The defendant admitted to officers she’d just left a bar nearby. She was taken to a hospital and determined to be drunk. The decedent’s family filed a lawsuit against the city, alleging the officer acted within the course and scope of her employment with the city. According to the plaintiffs, the officer was driving a city-owned car, negligently failed to use a seatbelt on the decedent, which allowed her to be thrown out of the patrol car, and failed to keep a lookout. The lawsuit also alleged the officer failed to slow, failed to hit the brakes appropriately, failed to take evasive action, handcuffed the decedent when she wasn’t under arrest, didn’t follow proper procedures related to seatbelts, and improperly provided police protection. The plaintiffs argued that the officer’s negligence was the legal cause of the decedent’s death, and the City was vicariously liable.

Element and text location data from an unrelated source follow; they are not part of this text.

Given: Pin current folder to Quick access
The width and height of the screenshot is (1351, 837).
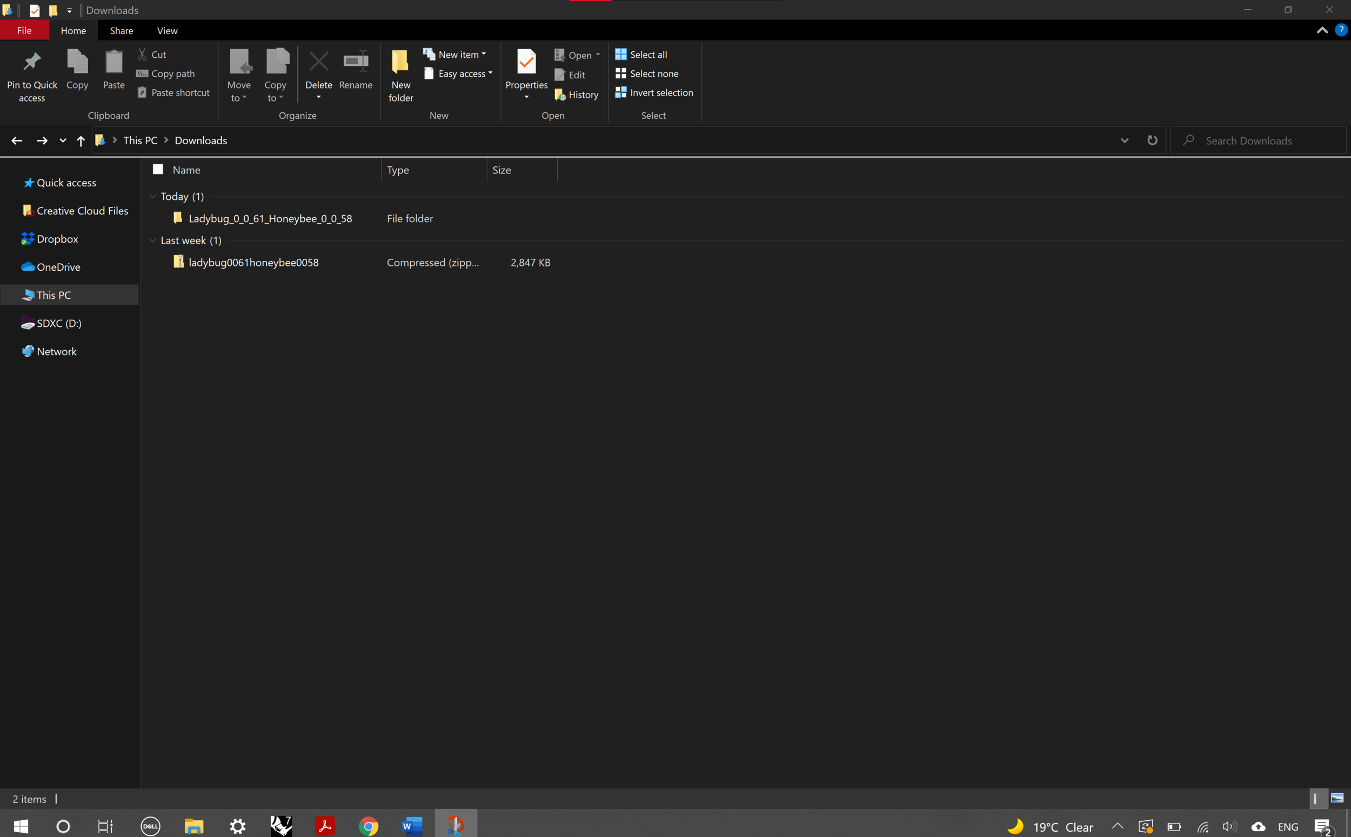Looking at the screenshot, I should point(32,75).
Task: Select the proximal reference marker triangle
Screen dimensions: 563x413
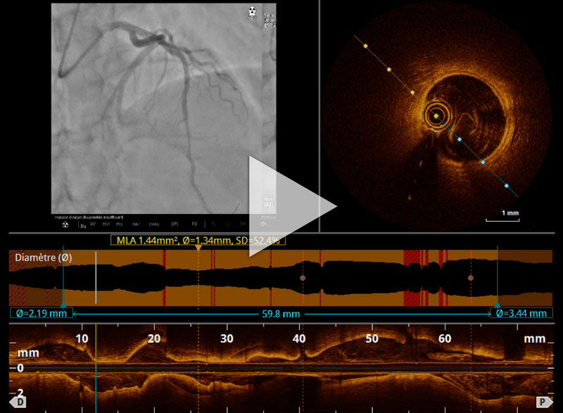Action: 498,305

The plaintiffs claimed that the city had waived governmental immunity for a death caused by the use of tangible personal property like handcuffs and damages resulting from governmental functions like police protection. The City argued there was no subject matter jurisdiction. It argued that the officer had received a call about a suspected drunk driver and found the decedent sitting next to her car so drunk she couldn’t stand up. The officer was taking her to the Sobering Center. The drunk driver later pled guilty to intoxication manslaughter and was sentenced to eight years’ imprisonment. The city argued that it was undisputed the drunk driver caused the accident, so the city hadn’t waived its Texas Tort Claims Act immunity based on the officer’s use of the car.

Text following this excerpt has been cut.